America’s first enclosed shopping center opened in 1950 in Seattle followed by the Northland Center in Detroit in 1954. Jump to the present day and America has nearly 12,000 malls. Consider this: retail square feet per capita in the U.S. is more than six times that of Europe or Japan. What’s crazy is that more than one billion square feet of mall real estate could be vacant by 2022 because of the infamous retail apocalypse: nearly one third of malls are in jeopardy and many have already fallen victim to the brick-and-mortar breakdown (we kid you not, there are reports of frogs spawning in abandoned water fountains).
However, Americans aren’t known for letting resources go to waste—in many cities developers are taking to revitalizing dead malls and turning them into thriving city centers—with great success.
In Orlando, Florida, Winter Park Village (once an indoor mall) was repurposed with speciality retail on the first floor, residential lofts and offices above, and other features such as a grocery store, movie theater, fitness center and access to a beach-entry pool.
Another excellent example is also located in Florida. At CityPlace in West Palm Beach, famed artists and sound designers are painting murals and installing sound systems. “It’s all about driving different kinds of traffic to a project,” says Ken Himmel, the president and CEO of Related Urban. “Mixed-use retail developments centered on cultural offerings are outperforming every other type of retail offering by a long shot.”
Many organizations have use for large, empty buildings, such as hospitals and medical centers. Vanderbilt University Medical Center in Tennessee converted Nashville’s oldest indoor mall, 100 Oaks Mall, to expand by almost 440,000 square feet. While retail shops will remain on the first floor, the second and third floors were converted to outpatient clinics and offices.
“The most sustainable thing [underused malls] can become is urban suburban,” says Spencer Levy, head of research for the Americas at CBRE. When you can combine the feel of being in the city with the accessibility of the suburb, especially with a major city skyline in the background, you can start to develop something special. By providing a destination for people, such as plazas and courtyards with a wide variety of activities such as weekend concert series or a farmer’s market, you’ll gain a thriving scene favored by young people who prefer the city but enjoy easy access with many restaurants, shops and activities in a centralized area.
In New York, Chicago, Denver and many other major cities across the nation, retailers are turning empty mall space into giant showrooms to showcase their brands, allowing consumers to become immersed in their offerings without actually purchasing anything, save for food, or a wine tasting while listening to a local band—think mixed-use development.

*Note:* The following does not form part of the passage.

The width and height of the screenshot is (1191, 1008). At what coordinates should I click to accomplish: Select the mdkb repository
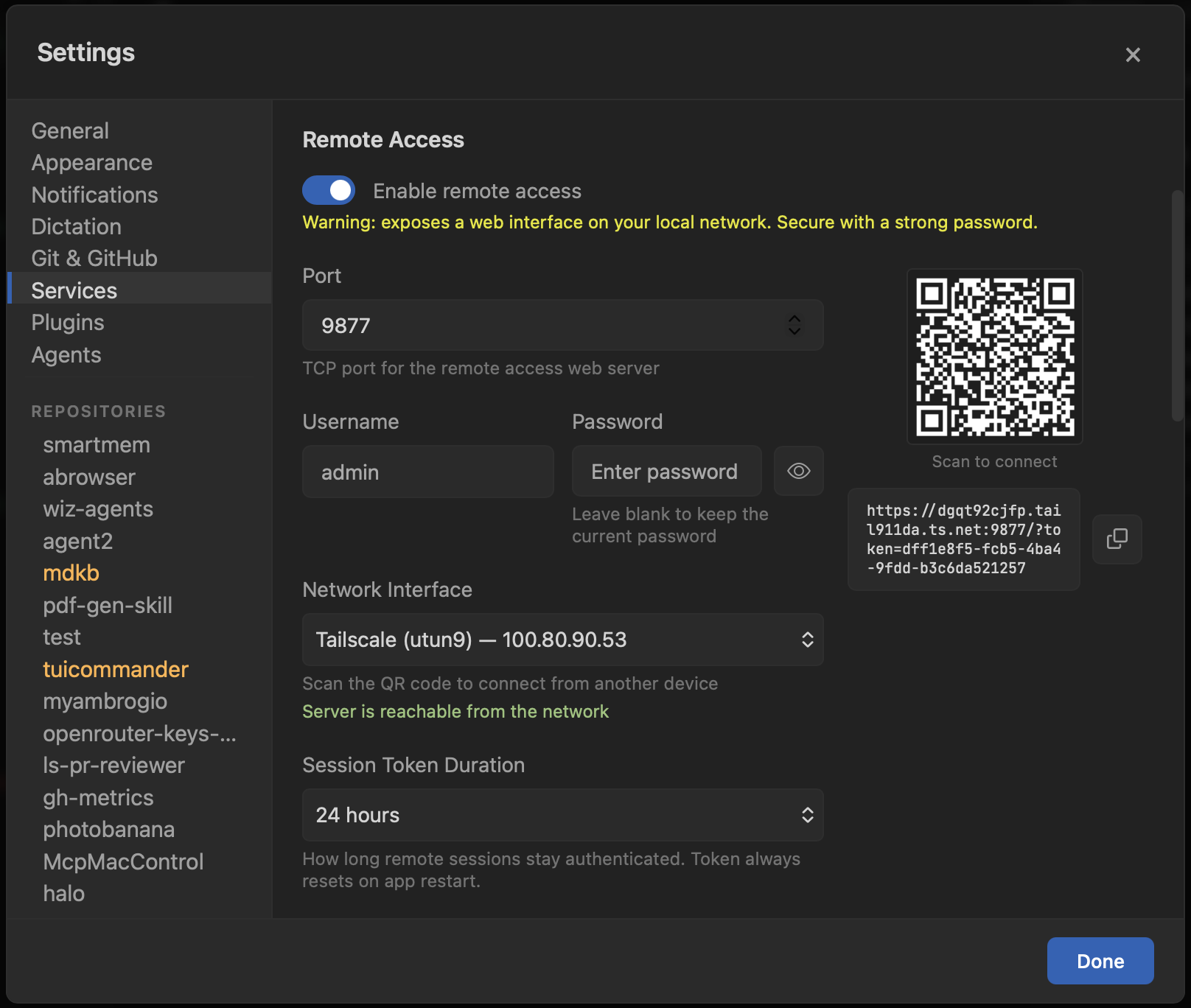coord(71,573)
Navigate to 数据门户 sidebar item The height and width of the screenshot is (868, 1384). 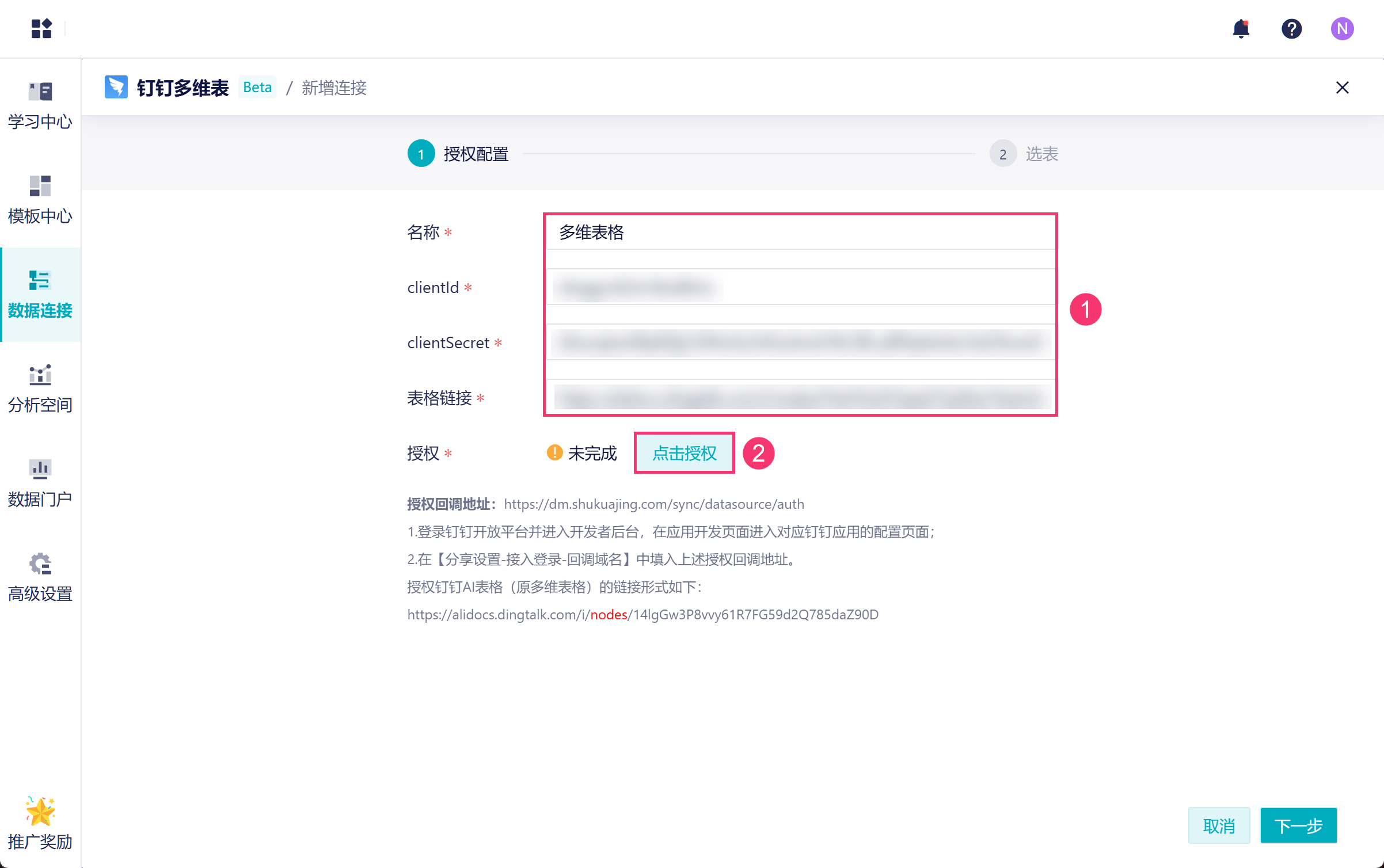click(40, 483)
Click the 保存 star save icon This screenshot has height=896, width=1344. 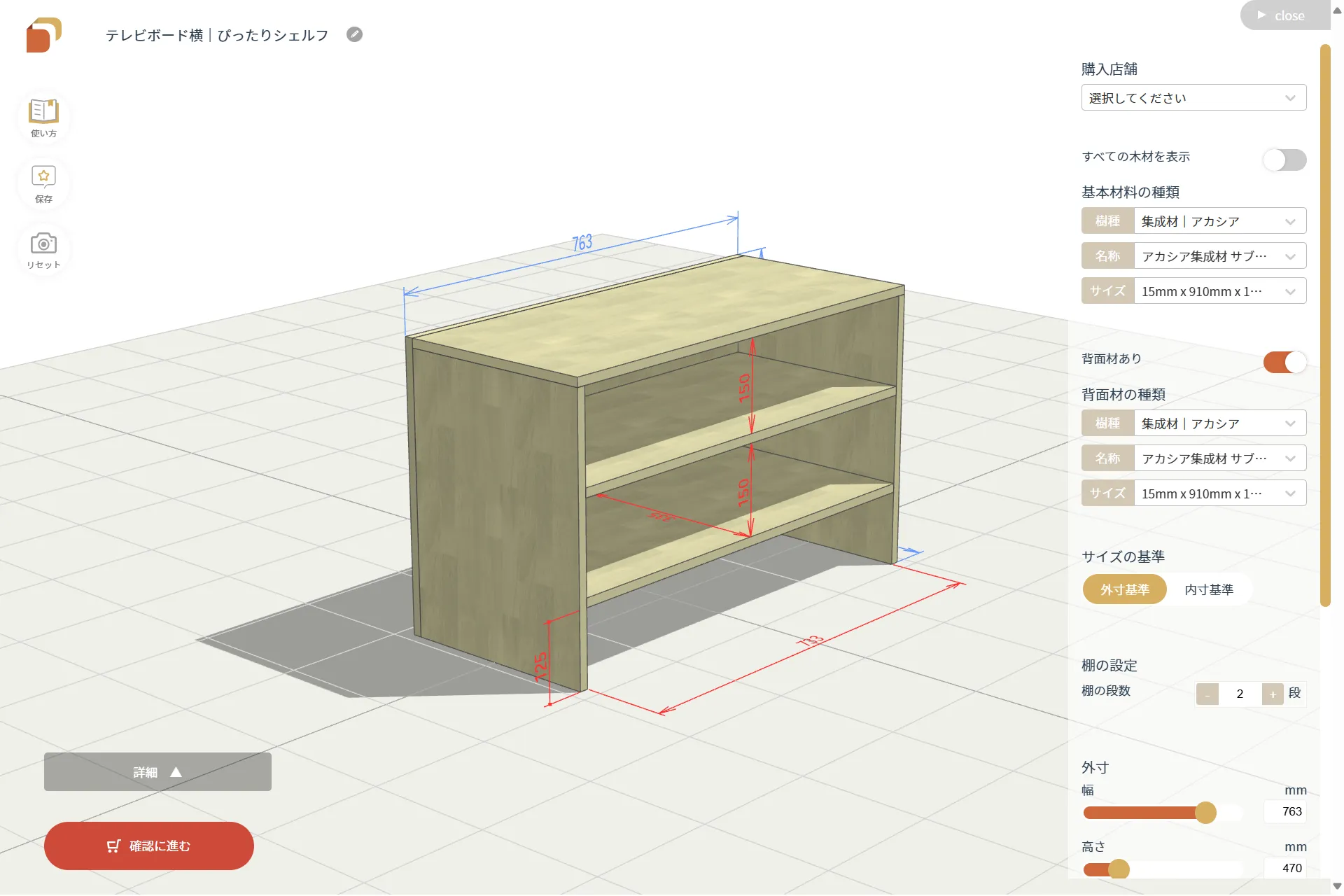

The mall that many of us grew up with in the 70s, 80s and 90s—a place where bored teenagers went to play in the arcade or wander aimlessly through racks of clothes or meet up with friends—will become a distant memory. Replaced instead by city centers filled with showrooms, concert venues, gyms and restaurants—not to mention apartments and medical facilities. So, I guess it’s safe to say, the American mall isn’t dead, it’s just going through some major growing pains.